C’est-à-dire qu’il y a de la musique (un grand orchestre de 5 musiciens avec leurs instruments) et beaucoup de monde sur scène. Du monde qui chante, qui danse, qui joue la comédie. Luigi Prizzoti, c’est Edouard Baer.
Qui est-il ?
D’où vient-il ?
Pourquoi ce nom italien ?
En 1h30 de folie, une succession de tableaux joués, chantés, mimés ou pourquoi pas jonglés par Edouard et toute une troupe très hétéroclite, nous allons tenter de répondre à ces questions et raconter le destin extraordinaire d’un homme méconnu et génial.
Apparenté à mille formes de spectacles entre « Ziegfield folies », « Branquignoles » et « Muppet-show » en chair et en os, entre le cirque moderne, la comédie musicale et le théâtre.
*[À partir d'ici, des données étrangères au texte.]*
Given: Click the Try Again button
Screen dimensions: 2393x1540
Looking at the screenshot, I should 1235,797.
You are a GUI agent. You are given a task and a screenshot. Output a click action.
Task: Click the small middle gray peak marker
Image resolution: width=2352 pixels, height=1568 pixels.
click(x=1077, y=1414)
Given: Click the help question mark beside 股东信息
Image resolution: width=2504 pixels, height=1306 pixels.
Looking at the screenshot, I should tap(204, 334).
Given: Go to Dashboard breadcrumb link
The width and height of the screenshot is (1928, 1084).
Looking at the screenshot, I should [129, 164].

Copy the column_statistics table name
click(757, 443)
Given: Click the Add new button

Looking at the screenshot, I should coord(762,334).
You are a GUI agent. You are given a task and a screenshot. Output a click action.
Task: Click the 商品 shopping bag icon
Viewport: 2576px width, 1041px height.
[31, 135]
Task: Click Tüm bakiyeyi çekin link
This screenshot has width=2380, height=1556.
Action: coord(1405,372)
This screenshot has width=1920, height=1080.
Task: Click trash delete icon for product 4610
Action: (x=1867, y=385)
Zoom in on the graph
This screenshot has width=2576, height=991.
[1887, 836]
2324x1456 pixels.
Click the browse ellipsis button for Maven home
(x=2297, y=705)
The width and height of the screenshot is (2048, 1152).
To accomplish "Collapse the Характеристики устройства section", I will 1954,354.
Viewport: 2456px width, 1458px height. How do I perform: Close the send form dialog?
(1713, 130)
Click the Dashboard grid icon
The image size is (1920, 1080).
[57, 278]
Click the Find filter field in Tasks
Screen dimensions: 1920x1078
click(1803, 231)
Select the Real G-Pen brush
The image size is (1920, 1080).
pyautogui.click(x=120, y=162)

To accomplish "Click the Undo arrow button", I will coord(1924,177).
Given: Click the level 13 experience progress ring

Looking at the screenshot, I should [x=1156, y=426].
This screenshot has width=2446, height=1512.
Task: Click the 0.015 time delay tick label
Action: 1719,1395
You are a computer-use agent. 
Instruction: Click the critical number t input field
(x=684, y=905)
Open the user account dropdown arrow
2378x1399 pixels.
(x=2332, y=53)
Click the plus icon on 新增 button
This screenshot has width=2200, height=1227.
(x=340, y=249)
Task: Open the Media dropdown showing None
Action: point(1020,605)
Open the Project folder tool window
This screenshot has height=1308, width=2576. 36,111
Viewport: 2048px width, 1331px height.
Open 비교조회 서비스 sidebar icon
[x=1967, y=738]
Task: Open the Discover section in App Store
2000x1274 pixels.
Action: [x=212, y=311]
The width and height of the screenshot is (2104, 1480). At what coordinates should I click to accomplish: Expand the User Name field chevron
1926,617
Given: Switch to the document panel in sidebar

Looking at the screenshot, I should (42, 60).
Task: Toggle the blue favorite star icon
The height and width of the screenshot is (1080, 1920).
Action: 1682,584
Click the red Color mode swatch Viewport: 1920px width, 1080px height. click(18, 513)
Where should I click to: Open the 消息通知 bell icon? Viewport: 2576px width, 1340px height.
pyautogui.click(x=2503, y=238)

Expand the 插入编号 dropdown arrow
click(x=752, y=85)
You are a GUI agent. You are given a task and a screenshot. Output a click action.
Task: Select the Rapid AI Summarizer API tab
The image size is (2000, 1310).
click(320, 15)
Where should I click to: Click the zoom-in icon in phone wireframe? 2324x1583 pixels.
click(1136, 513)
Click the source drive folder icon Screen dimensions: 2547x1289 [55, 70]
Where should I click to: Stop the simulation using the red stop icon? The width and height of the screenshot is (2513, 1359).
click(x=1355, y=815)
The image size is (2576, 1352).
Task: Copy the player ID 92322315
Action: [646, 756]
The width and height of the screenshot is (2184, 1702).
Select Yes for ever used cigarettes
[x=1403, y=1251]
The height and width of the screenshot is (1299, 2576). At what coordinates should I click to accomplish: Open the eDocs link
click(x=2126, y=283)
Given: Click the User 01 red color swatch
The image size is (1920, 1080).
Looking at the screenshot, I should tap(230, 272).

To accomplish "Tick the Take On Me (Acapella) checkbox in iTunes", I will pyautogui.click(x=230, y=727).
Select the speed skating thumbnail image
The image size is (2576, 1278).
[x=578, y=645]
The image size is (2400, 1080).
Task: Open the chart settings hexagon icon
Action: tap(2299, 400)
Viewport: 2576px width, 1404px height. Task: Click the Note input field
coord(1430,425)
La folle et véritable vie de Luigi Prizzoti, c’est aussi une vraie troupe folle et chaleureuse (si, si) sur scène.
Le narrateur nous invite à écouter les mémoires réels et supposés, les mémoires authentiquement suspects d’un certain Luigi Prizzoti, jeune homme affable quoique lunaire, rêvant d’embrasser la carrière de comédien.
Tout au long du spectacle, suivant la chronologie qui mène de l’enfance à la fin de la vie, Luigi Prizzoti, alias Edouard Baer, croisera ses parents, ses amours. _ On apprendra comment il naquit, comment, devenant lui-même enclin à ne pas sortir de son lit et à s’y remettre dès que possible, de nombreux défauts et divers complexes, une vie sentimentale improbable voire inénarrable et des amis souvent trop débordants.
Ainsi, dans La folle et véritable vie de Luigi Prizzoti, l’on découvrira que lorsqu’on est enfant et qu’on appelle L’oiseau bleu, il entonne des chansons mélancolico-burlesques, que la mort n’arrive qu’entourée de sublimes danseuses, qu’un décor peut refuser de suivre un personnage si celui-ci n’est pas sympathique, et qu’il n’est pas impossible de faire un oneman-show avec vingt-cinq comédiens, chanteurs, danseuses – c’est plus difficile, certes, surtout lorsqu’on y ajoute un ensemble en vrac et costume trois pièces.
Tout se passera comme si nous étions invités dans le rêve d’Edouard Baer, un rêve qui se passerait dans un cirque, un cirque qui serait déguisé.